Venezuela enfrenta una de las mayores emergencias naturales de su historia reciente tras el doble terremoto registrado el miércoles 24 de junio, cuando dos sismos de magnitudes 7,2 y 7,5 sacudieron el norte del país con apenas 39 segundos de diferencia. El fenómeno provocó el colapso de edificios, graves daños en la infraestructura y una intensa movilización de los equipos de rescate.
Según el balance oficial más reciente, 164 personas han fallecido, 971 han resultado heridas y miles permanecen desplazadas o afectadas por los daños en viviendas y servicios básicos. Las autoridades advirtieron que el número de víctimas podría aumentar a medida que continúan las labores de búsqueda entre los escombros.
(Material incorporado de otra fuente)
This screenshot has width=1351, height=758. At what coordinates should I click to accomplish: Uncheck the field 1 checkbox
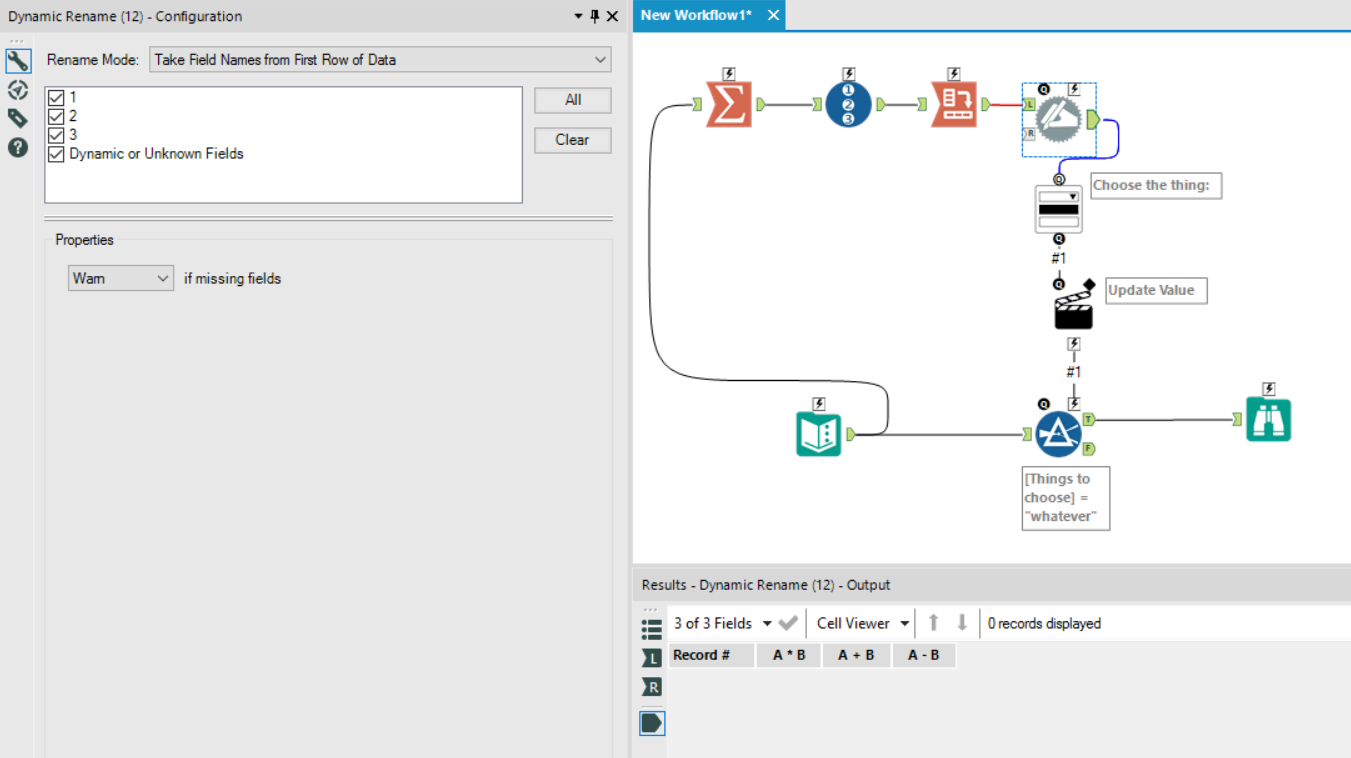[x=56, y=98]
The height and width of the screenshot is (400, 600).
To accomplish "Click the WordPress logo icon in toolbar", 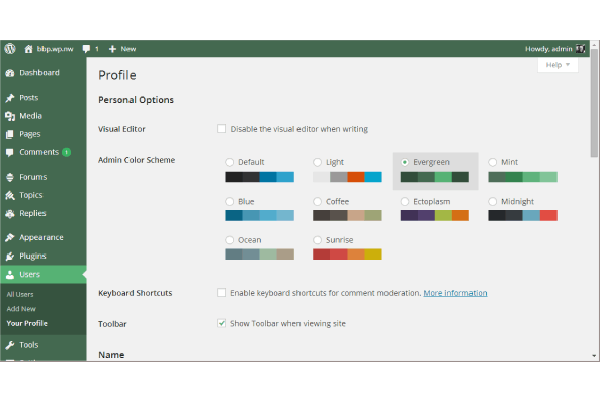I will [10, 48].
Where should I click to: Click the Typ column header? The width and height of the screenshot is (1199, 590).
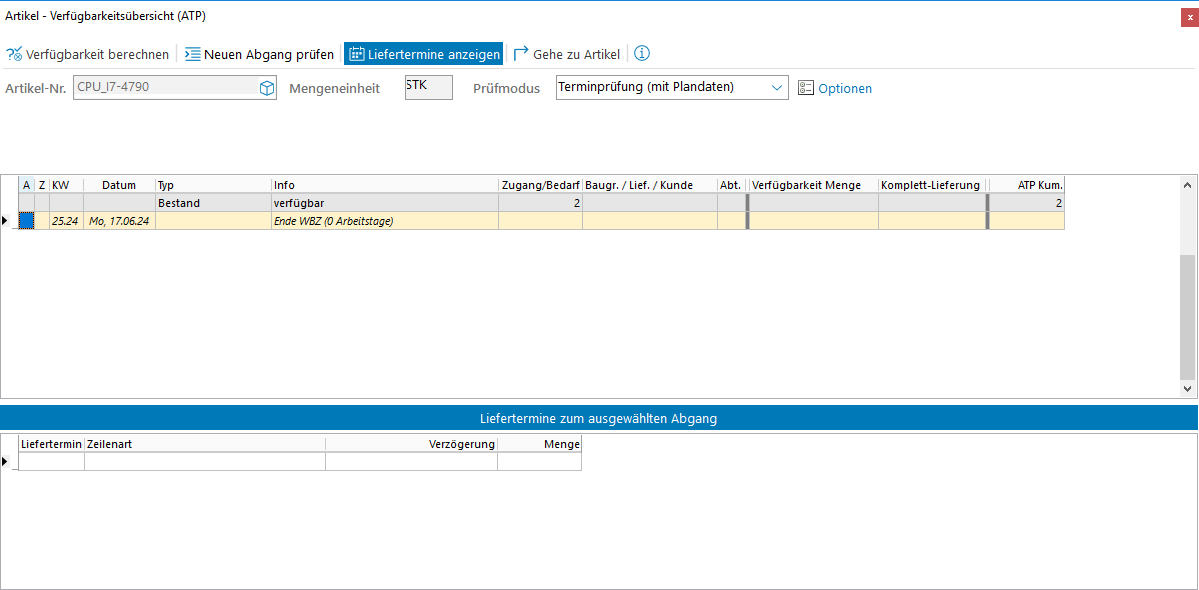(213, 185)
Las zonas más afectadas incluyen los estados de La Guaira, Carabobo, Yaracuy, Aragua, Miranda y Caracas, donde numerosos edificios sufrieron daños estructurales. El aeropuerto internacional de Maiquetía suspendió operaciones temporalmente, mientras que el metro, el servicio ferroviario y las clases fueron interrumpidos como medida preventiva. También se registraron cortes de electricidad, agua y gas en distintas regiones.
El Servicio Geológico de Estados Unidos (USGS) emitió una alerta de máximo nivel por el potencial impacto del evento y advirtió que el balance final podría ser considerablemente mayor debido a la magnitud del desastre y la vulnerabilidad de las edificaciones en las zonas afectadas. Mientras tanto, equipos nacionales e internacionales trabajan en operaciones de rescate y asistencia humanitaria.
El Gobierno venezolano declaró el estado de emergencia y solicitó apoyo internacional para atender la crisis. Diversos países y organismos han anunciado el envío de personal especializado, ayuda médica y suministros para los damnificados.